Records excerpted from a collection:
--*--

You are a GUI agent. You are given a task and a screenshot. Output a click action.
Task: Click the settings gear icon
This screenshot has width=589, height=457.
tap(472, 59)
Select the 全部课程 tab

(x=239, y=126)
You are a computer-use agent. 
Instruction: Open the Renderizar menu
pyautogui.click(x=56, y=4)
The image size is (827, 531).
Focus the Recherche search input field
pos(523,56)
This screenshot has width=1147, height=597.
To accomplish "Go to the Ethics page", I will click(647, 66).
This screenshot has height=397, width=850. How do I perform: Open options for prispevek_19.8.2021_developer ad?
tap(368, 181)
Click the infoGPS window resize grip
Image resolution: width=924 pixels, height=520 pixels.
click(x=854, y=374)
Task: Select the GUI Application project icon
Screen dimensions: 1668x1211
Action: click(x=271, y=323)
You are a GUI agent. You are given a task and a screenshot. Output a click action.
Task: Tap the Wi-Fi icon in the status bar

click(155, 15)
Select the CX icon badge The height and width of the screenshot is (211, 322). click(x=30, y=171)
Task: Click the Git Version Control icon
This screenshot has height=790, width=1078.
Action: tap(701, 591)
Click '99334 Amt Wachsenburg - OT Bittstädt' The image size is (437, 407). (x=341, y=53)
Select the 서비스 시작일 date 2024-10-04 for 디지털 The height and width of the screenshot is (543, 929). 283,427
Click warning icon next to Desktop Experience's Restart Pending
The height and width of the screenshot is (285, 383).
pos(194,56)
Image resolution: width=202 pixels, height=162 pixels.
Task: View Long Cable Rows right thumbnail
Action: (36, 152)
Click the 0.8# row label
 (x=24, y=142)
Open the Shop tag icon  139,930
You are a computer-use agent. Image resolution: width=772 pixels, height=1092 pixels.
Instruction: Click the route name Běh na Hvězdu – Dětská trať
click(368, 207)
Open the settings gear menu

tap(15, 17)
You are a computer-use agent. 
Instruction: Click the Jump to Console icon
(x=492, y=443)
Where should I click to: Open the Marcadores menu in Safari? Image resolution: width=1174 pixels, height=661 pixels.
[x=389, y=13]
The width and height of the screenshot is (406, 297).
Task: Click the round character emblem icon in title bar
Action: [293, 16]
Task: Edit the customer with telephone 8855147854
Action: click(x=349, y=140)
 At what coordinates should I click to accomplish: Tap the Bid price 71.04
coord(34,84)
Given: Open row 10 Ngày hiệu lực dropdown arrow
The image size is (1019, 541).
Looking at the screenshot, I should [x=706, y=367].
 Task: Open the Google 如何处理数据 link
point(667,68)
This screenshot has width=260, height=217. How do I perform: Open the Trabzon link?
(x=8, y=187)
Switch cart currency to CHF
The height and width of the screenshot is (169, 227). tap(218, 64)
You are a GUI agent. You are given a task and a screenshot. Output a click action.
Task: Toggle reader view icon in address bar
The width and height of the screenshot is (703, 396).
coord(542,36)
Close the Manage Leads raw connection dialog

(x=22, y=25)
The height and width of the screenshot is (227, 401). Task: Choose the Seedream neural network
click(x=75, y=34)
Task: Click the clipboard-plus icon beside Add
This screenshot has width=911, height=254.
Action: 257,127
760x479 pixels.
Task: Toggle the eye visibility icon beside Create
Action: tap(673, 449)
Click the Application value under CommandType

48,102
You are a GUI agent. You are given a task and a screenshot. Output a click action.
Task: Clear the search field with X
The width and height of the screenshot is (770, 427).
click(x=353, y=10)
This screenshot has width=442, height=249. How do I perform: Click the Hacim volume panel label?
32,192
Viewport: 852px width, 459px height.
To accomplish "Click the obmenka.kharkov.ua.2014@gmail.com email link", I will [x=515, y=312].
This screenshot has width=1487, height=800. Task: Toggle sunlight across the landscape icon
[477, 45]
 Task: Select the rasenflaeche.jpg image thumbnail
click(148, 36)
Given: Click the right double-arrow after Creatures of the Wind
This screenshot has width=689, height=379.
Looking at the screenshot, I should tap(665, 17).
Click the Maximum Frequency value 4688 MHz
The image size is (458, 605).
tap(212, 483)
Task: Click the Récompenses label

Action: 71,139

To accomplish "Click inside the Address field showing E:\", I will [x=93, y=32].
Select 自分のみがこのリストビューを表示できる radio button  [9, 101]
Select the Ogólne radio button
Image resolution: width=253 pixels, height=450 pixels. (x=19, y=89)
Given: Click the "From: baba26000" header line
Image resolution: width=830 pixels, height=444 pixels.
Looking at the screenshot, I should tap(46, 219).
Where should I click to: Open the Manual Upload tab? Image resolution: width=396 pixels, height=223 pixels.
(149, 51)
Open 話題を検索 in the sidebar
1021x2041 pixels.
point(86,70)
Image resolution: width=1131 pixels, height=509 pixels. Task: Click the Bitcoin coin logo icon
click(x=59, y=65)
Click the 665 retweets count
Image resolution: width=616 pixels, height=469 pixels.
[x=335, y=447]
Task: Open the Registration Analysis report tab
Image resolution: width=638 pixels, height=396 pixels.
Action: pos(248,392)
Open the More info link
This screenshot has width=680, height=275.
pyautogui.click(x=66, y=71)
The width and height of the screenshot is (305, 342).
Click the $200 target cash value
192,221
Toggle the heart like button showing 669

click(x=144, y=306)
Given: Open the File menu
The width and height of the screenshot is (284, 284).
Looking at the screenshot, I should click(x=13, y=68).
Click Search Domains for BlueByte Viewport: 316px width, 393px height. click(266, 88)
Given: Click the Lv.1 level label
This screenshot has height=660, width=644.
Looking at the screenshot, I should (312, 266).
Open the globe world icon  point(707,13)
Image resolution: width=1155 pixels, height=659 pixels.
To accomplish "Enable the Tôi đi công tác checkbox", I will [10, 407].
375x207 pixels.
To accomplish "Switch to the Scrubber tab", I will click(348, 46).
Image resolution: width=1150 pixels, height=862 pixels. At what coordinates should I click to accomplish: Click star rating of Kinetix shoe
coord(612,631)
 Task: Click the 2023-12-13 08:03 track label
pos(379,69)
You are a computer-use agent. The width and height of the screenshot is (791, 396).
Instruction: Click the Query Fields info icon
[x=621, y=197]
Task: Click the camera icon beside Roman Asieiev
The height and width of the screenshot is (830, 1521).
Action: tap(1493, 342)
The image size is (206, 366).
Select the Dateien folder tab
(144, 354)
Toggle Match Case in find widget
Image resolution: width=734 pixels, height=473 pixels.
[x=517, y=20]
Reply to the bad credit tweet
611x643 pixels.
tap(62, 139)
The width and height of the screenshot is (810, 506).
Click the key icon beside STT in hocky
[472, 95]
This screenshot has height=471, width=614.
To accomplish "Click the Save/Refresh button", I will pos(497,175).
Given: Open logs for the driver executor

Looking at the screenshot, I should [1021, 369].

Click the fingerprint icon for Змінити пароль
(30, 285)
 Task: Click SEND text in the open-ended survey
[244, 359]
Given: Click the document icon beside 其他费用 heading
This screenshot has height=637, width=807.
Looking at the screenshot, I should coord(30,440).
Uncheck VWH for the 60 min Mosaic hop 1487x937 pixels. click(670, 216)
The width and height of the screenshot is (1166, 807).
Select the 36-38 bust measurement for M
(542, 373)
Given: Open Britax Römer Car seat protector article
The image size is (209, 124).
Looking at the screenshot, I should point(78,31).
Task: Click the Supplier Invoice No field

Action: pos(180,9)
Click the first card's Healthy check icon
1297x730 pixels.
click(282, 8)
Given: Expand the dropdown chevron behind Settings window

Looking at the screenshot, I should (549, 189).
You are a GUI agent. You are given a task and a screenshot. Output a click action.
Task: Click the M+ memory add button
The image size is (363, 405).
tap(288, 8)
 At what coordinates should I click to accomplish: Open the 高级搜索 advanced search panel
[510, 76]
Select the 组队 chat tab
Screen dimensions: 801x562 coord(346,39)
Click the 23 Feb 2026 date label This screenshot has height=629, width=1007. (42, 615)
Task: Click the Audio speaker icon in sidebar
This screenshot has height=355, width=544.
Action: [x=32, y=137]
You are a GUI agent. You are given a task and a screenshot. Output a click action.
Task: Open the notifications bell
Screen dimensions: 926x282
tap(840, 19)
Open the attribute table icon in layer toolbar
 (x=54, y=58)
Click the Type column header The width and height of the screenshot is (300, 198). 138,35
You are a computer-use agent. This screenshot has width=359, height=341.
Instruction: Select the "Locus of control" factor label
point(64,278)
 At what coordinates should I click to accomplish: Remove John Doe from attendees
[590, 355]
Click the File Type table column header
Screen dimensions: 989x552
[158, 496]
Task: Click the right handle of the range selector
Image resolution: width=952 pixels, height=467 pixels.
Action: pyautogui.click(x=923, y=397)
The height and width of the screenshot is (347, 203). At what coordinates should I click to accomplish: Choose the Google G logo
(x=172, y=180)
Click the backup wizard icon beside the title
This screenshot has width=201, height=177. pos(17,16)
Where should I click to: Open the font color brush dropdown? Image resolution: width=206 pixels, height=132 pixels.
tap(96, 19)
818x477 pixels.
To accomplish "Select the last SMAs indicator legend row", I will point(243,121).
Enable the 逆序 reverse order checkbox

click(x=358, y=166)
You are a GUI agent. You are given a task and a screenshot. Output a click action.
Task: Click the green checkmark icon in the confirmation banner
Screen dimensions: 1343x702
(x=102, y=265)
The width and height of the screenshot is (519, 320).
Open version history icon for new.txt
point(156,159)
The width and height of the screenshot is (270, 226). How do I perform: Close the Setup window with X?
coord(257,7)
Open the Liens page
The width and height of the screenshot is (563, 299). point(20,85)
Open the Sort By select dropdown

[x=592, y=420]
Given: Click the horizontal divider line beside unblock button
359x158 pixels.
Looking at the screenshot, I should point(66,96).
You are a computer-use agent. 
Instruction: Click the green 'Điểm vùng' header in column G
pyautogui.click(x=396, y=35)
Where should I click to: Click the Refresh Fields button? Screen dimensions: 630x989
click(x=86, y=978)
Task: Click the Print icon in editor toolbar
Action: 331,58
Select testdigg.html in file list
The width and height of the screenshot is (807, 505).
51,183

--*--

### WHAT TO WORK ON
The answer should be one number, namely how many lines of the entries above include the string "sidebar".

### EXERCISE RESPONSE
2